Proposed regulations address ESBTs with foreign beneficiaries

Apr 19, 2021
Apr 19, 2021
0 min. read

Treasury issued proposed regulations on April 17 to help ensure that S corporation income allocated to an electing small business trust (ESBT) does not escape U.S. federal income taxation when a nonresident alien (NRA) is a potential current beneficiary of the ESBT. The regulations are proposed to be effective retroactive to Jan. 1, 2018.

The problem

The Tax Cuts and Jobs Act of 2017 P.L. 115-97 (TCJA) amended the S corporation eligibility rules to provide that ESBTs could have NRAs as potential current beneficiaries, effective Jan. 1, 2018.  This was a welcome change because: a) it expanded the universe of corporations that could qualify for subchapter S status to include those with trusts as shareholders where NRAs were potential current beneficiaries, and b) it helped ensure that a change in a trust beneficiary’s tax status, for example from resident alien to nonresident alien, would not terminate an existing S corporation’s tax status.

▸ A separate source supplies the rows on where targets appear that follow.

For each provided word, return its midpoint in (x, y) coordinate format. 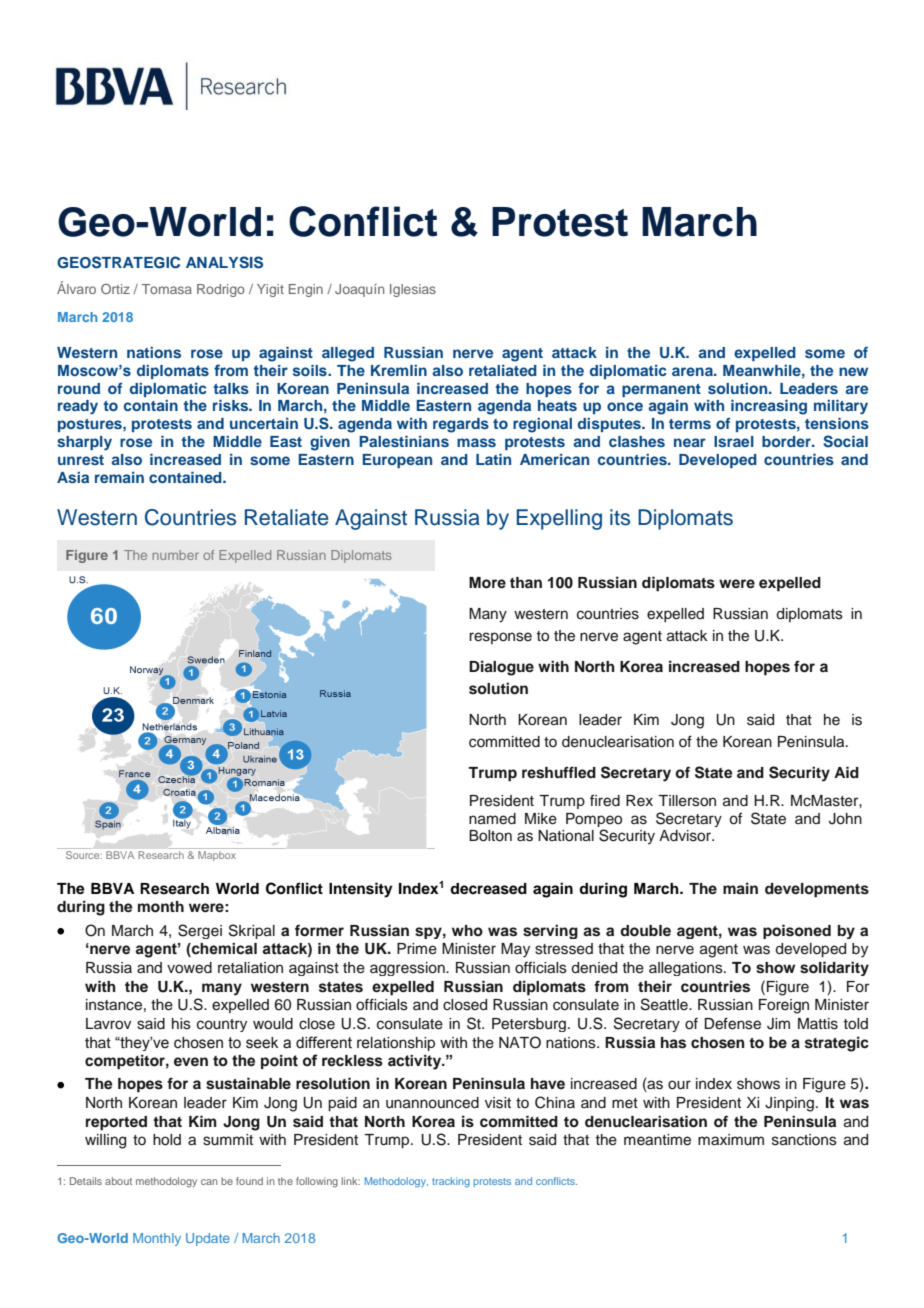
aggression (408, 969)
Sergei (200, 931)
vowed (189, 968)
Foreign (784, 1006)
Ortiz (115, 289)
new (853, 371)
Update (208, 1239)
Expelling (559, 519)
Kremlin (399, 370)
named (492, 819)
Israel (734, 441)
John (845, 819)
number (175, 555)
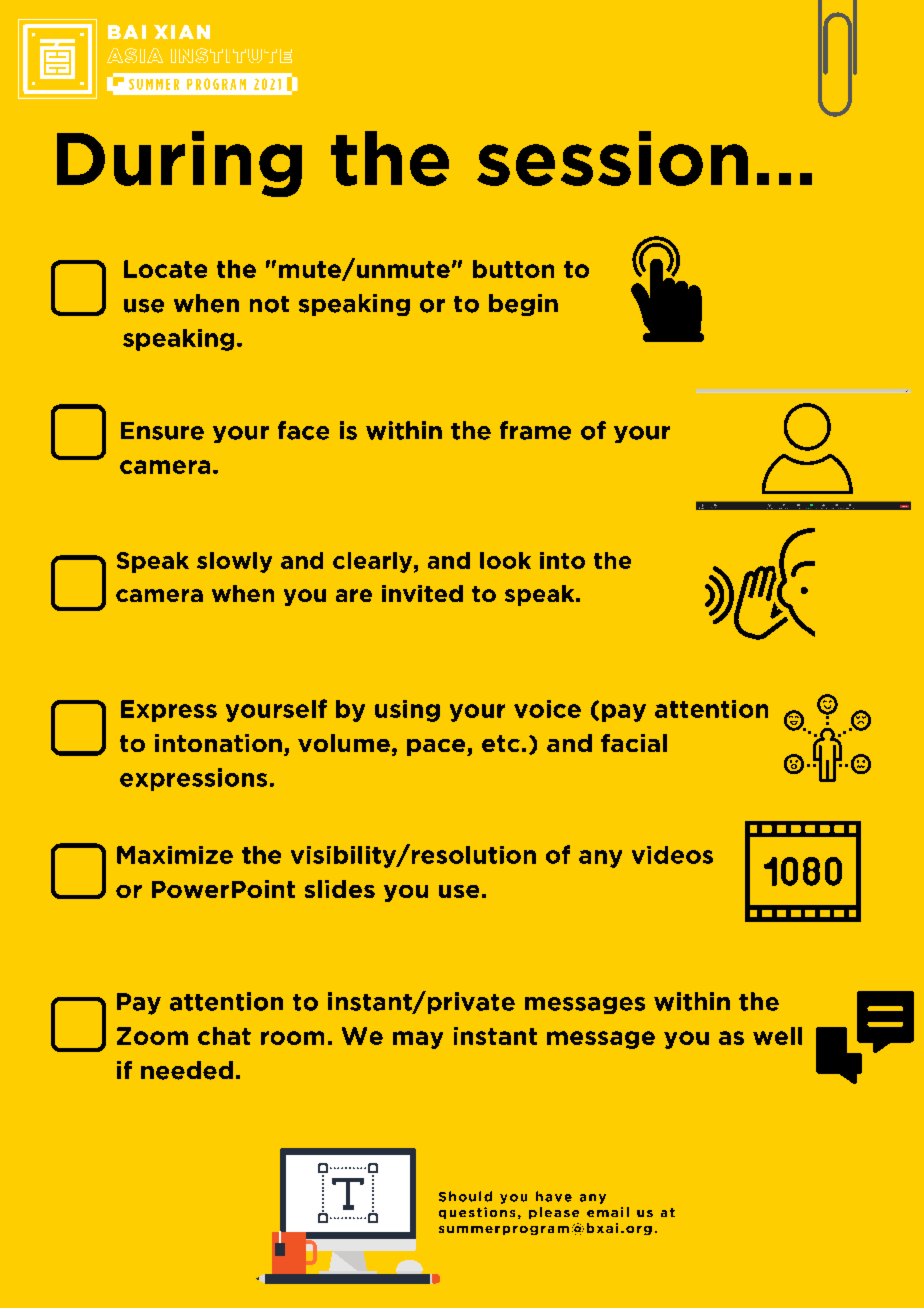 The image size is (924, 1308). I want to click on chat, so click(224, 1036).
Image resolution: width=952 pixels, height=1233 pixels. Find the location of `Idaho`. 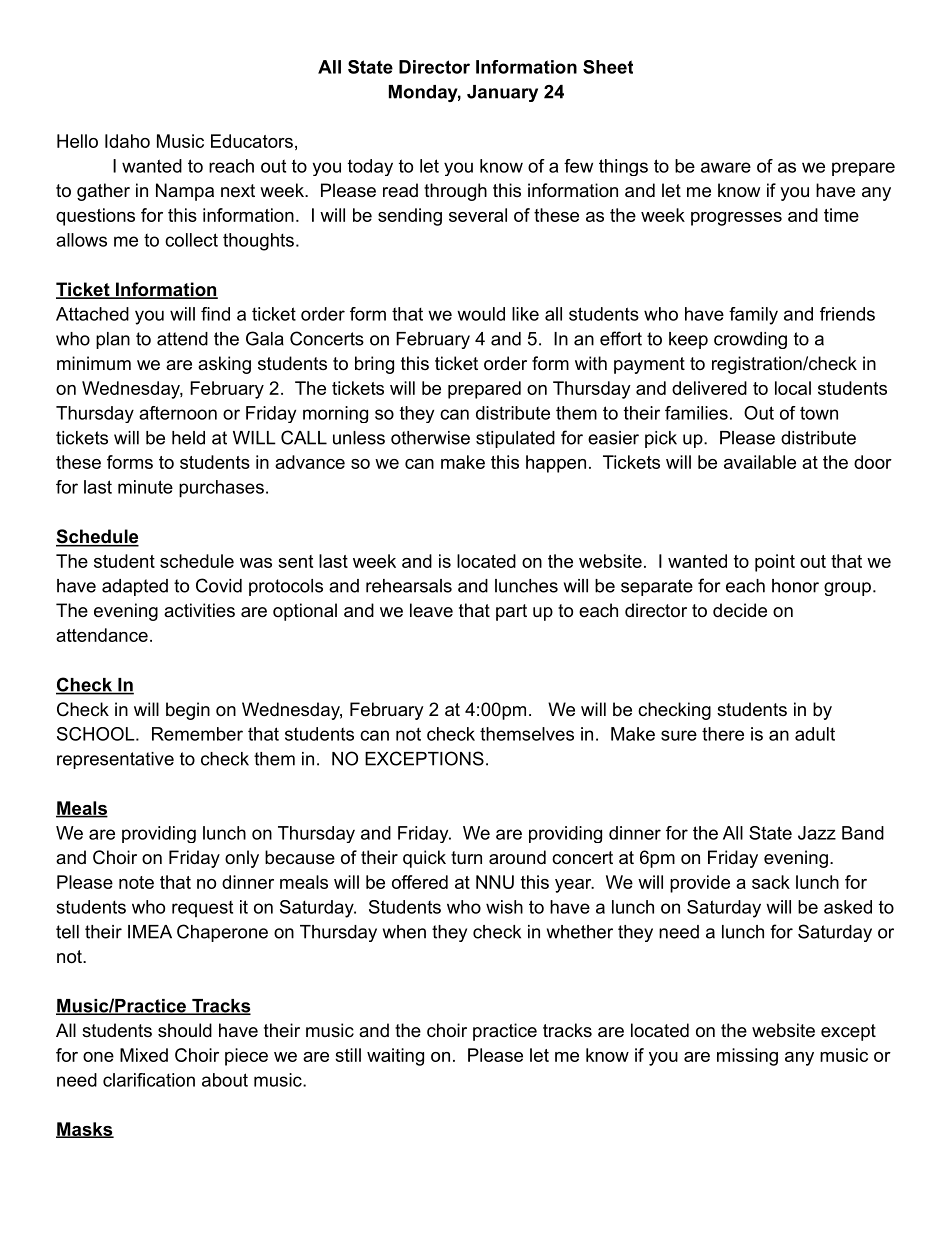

From Congress’s perspective, the change also appeared to carry little risk of tax leakage because the tax regime applicable to ESBTs typically ensures that the trust – not the beneficiary – pays tax on the S corporation’s income. The problem, however, was that the TCJA did not address that fact that grantor trusts, i.e., trusts where the deemed owner is treated as the owner of the assets, can make ESBT elections.

The fix

The proposed regulations address this issue by requiring in situations where an NRA is a deemed owner of a grantor trust, and the trust makes an ESBT election, that the trust rather than the deemed owner be subject to tax on the S corporation income. These rules would require that the parties effectively ignore the trust’s grantor trust status with respect to its share of S corporation income.